PH COVID-19 Vaccination Simplified: Timeline, Status, And More
The COVID-19 pandemic is far from over. In the Philippines, the modified enhanced community quarantine (MECQ) in Metro Manila and the surrounding provinces of Bulacan, Cavite, Laguna, and Rizal, has just been extended by the national government until 14 May. As the number of infection continues to rise, you might have wondered how the country is doing when it comes to vaccination.
In this article, Tatler rounds up credible information regarding the status of vaccinations in the Philippines.
Who can get the vaccine first?
The Philippines’ prioritisation framework for COVID-19 vaccination is based on the recommendation released by the World Health Organisation (WHO) Strategic Advisory Group of Experts on Immunisation (SAGE).
Under the prioritisation plan, frontline workers, all senior citizens, persons with comorbidities, frontline personnel in essential sectors (including uniformed personnel), and the indigent population shall receive the first doses of the vaccine.
Meanwhile, teachers, social or government workers, socio-demographic groups, overseas Filipino workers (OFWs), and other remaining workforce will receive the vaccines next.
The rest of the Philippine population who are not included in the sectors mentioned above will receive the vaccines last.
More from Tatler: MECQ and ECQ: What's The Difference And Guidelines For 12 to 30 April
Progress of PH Vaccination Programme
The Philippines' first batch of COVID-19 vaccines arrived on 28 February. The vaccines—600,000 doses of Sinovac's CoronaVac— was handed to the country by China as “a donation”.
As of 1 May 2021, the country has already received 4,040,600 doses of vaccines. Of these numbers, 3,500,000 are Sinovac, 525,600 are Astrazeneca, while 15,000 are Sputnik V vaccines.
The total doses administered to the Filipinos has reached 1,809,801. In this figure, 1,562,815 have been given as first doses, while 246,986 as second doses.
In a country with an estimated 111,046,913 residents, the individuals who received the first dose only constitute 1.44 per cent of the country’s population.
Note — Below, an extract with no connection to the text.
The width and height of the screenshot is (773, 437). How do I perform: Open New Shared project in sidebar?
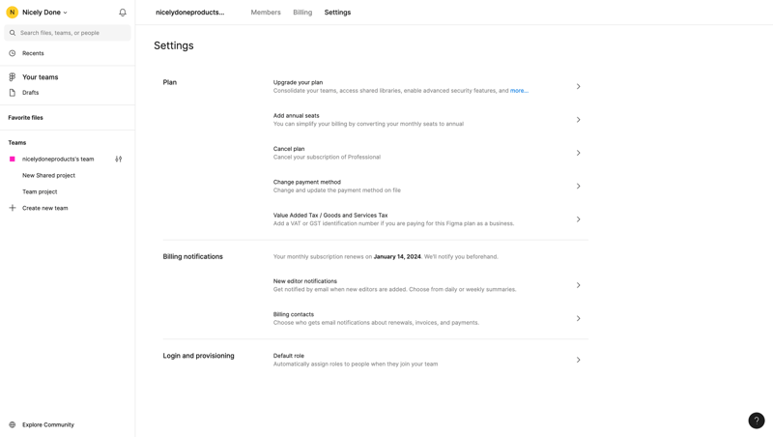48,176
Meanwhile, those who were given the second dose represent 0.23 per cent.
Third In Southeast Asia?
Given the data above, it is easy to admit that the Philippines has a long way to go when it comes to vaccinating all its citizens. But in a shocking report, the Presidential Communications Operations Office (PCOO) announced that the country placed third among the Association of Southeast Asian Nations (ASEAN) countries with COVID-19 vaccine doses that were so far administered.
“LOOK: The Philippines ranks 3rd in ASEAN in the vaccination rollout with 738,913 doses administered from March 1 until March 30, 2021. Currently, the country is administering Sinovac and AstraZeneca vaccines,” the agency said in a Tweet.
DOH Undersecretary Myrna Cabotaje clarified the data and said that the ranking is merely based on the number of doses administered instead of the number of individuals per population in each country.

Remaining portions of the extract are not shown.